• Selection:
+ + + +

If you're going that way, turn off to Adenkirke, Junction 1 in belgium, follow the signs for Plotzeland, its a sort of disney-thorpe park- equivilent for children, and s'posed to be good, or at least, thats what the boys said when they went there for the day at the end of a school trip to benelux.


----------



## SidT (May 9, 2005)

Hi. Bandaid & Autoquest. I think the signs say Plopsaland. there is plenty on it if you google it.
Cheers Sid


----------



## sylke (Sep 10, 2007)

Hi Guys, we just got back from 5 days in France. Went across on eurotunnel at night,cos it was cheaper.Too late to get in camping car park at Calais, it was full.Went up the road and stayed in aires for free, went on down towards Caen, stayed in Yelloh! campsite at La Côte de Nacre.Very good waterpark for the kids,very close to beach,but you do have to look very hard to find it. But well worth finding. Went on down to Mont St. Michel,walked up to the top (gives myself pat on the back) stayed in carpark overnight & watched the Mont light up after dark (AWESOME).Drove back to LeHarve & caught the ferry back to Portsmouth,stayed at Southsea campsite,then on up to Crystel Palace campsite,saw Dirty Dancing in London,& then back home to Devon. And a good time we had too.


----------



## Gasper (Apr 26, 2006)

Thanks guys! the trouble is - with so many good suggustions, which way should we turn on Calais? have to make it to 2 or 3 trips to visit all the places


----------



## Zebedee (Oct 3, 2007)

Gasper said:


> Thanks guys! the trouble is - with so many good suggustions, which way should we turn on Calais? have to make it to 2 or 3 trips to visit all the places


So??

No problem at all. You have a motorhome!! :lol: :lol: :lol: :lol: :lol: :lol: :lol: :lol:


----------



## tonyt (May 25, 2005)

Gasper said:


> Thanks guys! the trouble is - with so many good suggustions, which way should we turn on Calais? have to make it to 2 or 3 trips to visit all the places


2 or 3 - you must be kidding!!   

After 20 or 30 trips you may be getting close to scratching the surface.

Keep it simple - just pick one or two places and save the rest for next time and next time and n........


----------



## Autoquest (May 16, 2007)

Thanks for the all the help and advice - Spot on as always. We'll let you know how we get on.


----------



## Zebedee (Oct 3, 2007)

Autoquest said:


> Thanks for the all the help and advice - Spot on as always. We'll let you know how we get on.


If you or any friends smoke, the filthy weed is very much cheaper in Belgium than almost anywhere else on the Continent.

Have fun


----------

+ + + +

• Given material:
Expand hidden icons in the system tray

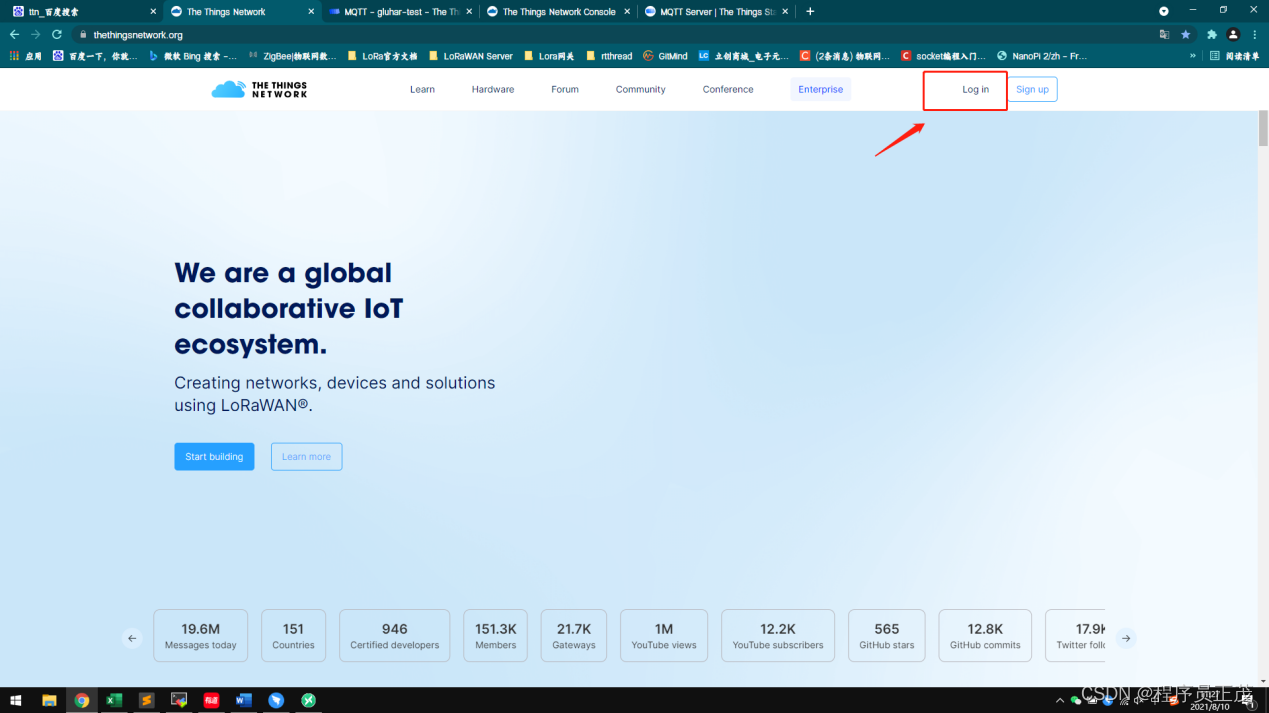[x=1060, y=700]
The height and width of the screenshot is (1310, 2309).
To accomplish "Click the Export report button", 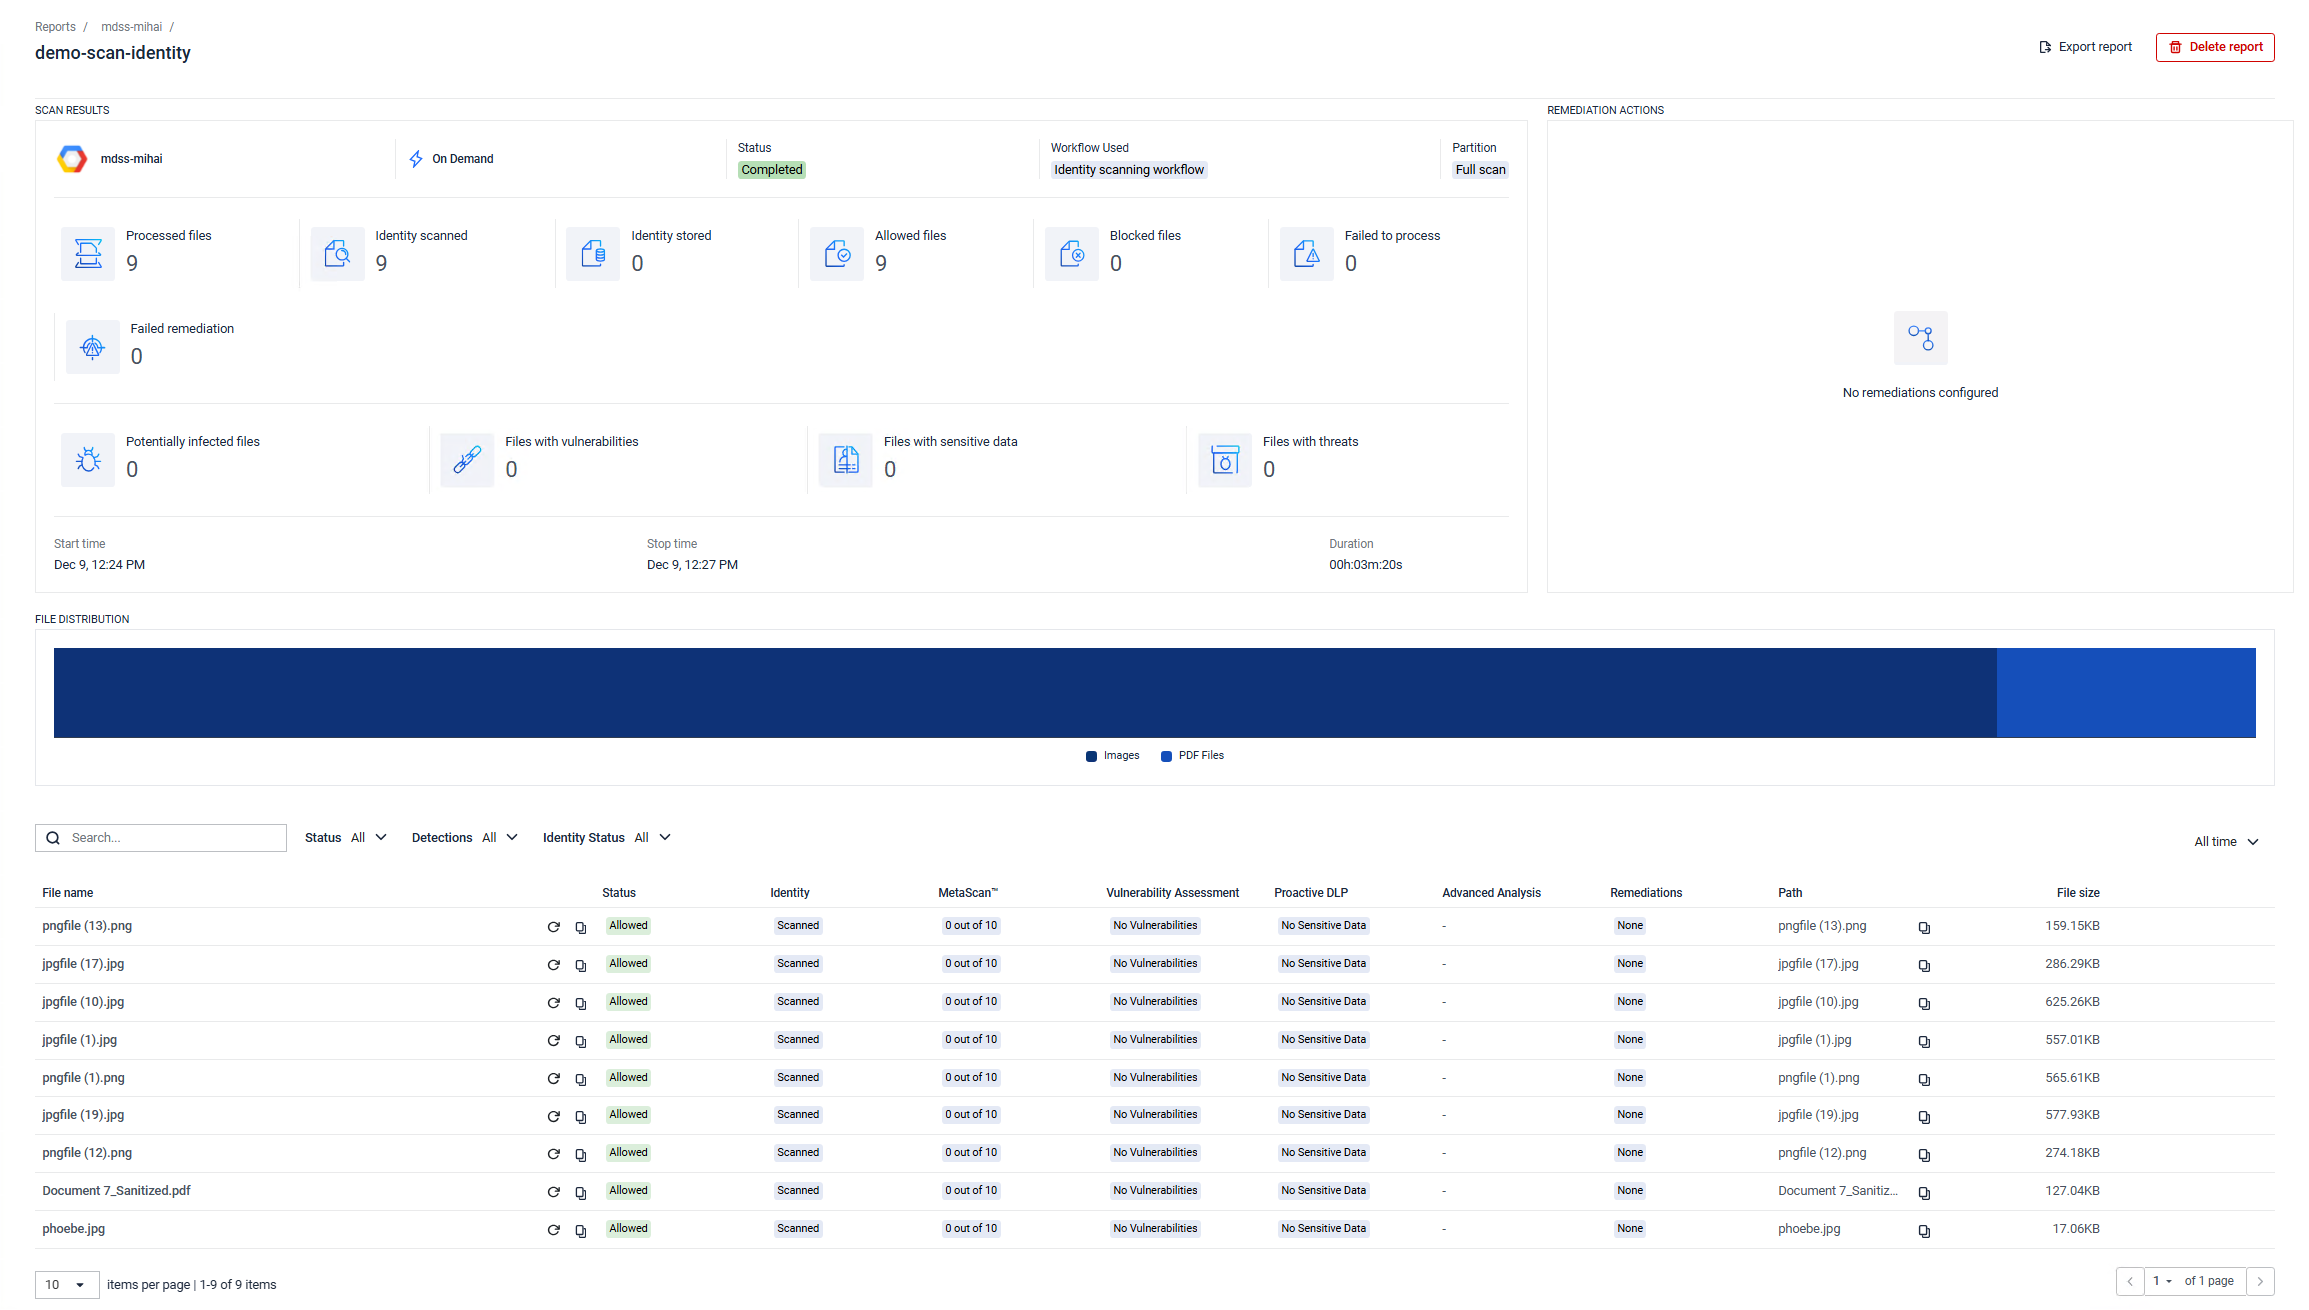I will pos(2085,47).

+ + + +

• Work to be completed: Retype the forum thread about motorhome trips word for word, everything from "Hi Guys, we" down to "we had too.". The material above plays no part in what comes next.

• Solution:
Hi Guys, we just got back from 5 days in France. Went across on eurotunnel at night,cos it was cheaper.Too late to get in camping car park at Calais, it was full.Went up the road and stayed in aires for free, went on down towards Caen, stayed in Yelloh! campsite at La Côte de Nacre.Very good waterpark for the kids,very close to beach,but you do have to look very hard to find it. But well worth finding. Went on down to Mont St. Michel,walked up to the top (gives myself pat on the back) stayed in carpark overnight & watched the Mont light up after dark (AWESOME).Drove back to LeHarve & caught the ferry back to Portsmouth,stayed at Southsea campsite,then on up to Crystel Palace campsite,saw Dirty Dancing in London,& then back home to Devon. And a good time we had too.